I was raised in a farming environment and my late father played a huge role in my career choice. He introduced me to farming and I saw that one can make a living out of farming if you put your mind to it and work hard. My father was the one who motivated me to apply for a lease from the Department of Agriculture, Land Reform and Rural Development. Unfortunately, he passed away shortly before I moved onto Bethlehem Farm.

What is the best thing about farming?
It is wonderful to know that what I am doing is making a difference in the country – I am part of the chain that feeds the nation. The fact that I contribute to food security in South Africa, motivates me to continue farming.

And the most difficult?
Access to funding remains a struggle and then the things we have no control over, like the weather, make farming difficult. One year there is too much rain, the next year too little. You never know what to expect – you just have to keep on doing your best. There will be struggles in life, one just can’t quit.

What is your dream for the future?
My biggest dream is to own my farm and not just lease it from the department. I want to hold the title deed for my own farm that I bought in my hands. And one day I would like to be more than just a commercial farmer, but a manufacturer too – I would like to manufacture and package my own products like sunflower oil and maize meal.


Farm: Bethlehem Farm
Nearest town: Lichtenburg
Region: North West
Size: 270 ha of arable land
Type: Mainly crops – plants maize, sunflower, soybeans and dry beans in a crop rotation system.

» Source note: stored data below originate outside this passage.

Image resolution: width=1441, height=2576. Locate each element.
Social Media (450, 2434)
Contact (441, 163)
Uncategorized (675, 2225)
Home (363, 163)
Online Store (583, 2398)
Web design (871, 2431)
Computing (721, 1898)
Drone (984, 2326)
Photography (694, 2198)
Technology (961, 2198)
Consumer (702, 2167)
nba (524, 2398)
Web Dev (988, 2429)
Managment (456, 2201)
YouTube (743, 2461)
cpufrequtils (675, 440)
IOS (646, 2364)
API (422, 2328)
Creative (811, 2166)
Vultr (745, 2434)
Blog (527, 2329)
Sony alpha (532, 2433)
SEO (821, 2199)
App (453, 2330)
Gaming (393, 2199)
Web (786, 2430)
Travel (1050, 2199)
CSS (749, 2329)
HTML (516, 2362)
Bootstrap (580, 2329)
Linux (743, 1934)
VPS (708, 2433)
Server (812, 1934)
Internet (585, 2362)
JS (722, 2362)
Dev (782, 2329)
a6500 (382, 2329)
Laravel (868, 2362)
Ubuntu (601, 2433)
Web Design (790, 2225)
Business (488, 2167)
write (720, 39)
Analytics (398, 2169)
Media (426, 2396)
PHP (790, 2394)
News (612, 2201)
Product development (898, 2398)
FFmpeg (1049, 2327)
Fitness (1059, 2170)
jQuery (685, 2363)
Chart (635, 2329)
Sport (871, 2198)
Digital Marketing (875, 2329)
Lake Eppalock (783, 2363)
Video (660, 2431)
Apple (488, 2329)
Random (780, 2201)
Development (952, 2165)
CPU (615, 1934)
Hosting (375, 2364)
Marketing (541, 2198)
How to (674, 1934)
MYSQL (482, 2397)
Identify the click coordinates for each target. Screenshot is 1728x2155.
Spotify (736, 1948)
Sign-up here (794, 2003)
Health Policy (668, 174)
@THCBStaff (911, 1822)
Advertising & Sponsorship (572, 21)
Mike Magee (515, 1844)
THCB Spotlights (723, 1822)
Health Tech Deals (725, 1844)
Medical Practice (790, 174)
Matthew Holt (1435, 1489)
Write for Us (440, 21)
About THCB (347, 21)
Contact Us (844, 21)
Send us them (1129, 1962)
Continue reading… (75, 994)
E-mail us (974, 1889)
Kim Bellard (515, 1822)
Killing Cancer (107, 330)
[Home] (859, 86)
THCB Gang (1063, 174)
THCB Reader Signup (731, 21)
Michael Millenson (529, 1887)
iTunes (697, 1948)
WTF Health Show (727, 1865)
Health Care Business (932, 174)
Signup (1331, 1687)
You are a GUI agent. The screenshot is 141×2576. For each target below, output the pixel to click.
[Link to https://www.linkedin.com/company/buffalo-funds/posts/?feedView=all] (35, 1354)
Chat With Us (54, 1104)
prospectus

Owns 30 sheep which are sold on the informal market to generate an additional income.


  • Joined Grain SA in 2004
  • Chairman of the Itsoseng study group
  • 250 Ton Club graduate

Training courses completed:
Organ has completed several of the courses, including the following:

  • Introduction courses to maize, sunflower, soybean and sorghum production
  • The advanced courses in maize and sunflower production and marketing
  • Business ethics and farm management
  • Maintenance on tractors and farm implements

A mentor’s view:
Du Toit van der Westhuizen, regional development manager, says Organ is a dedicated, hard-working farmer who likes keeping busy. He is also a problem solver who is not fazed when faced with challenges.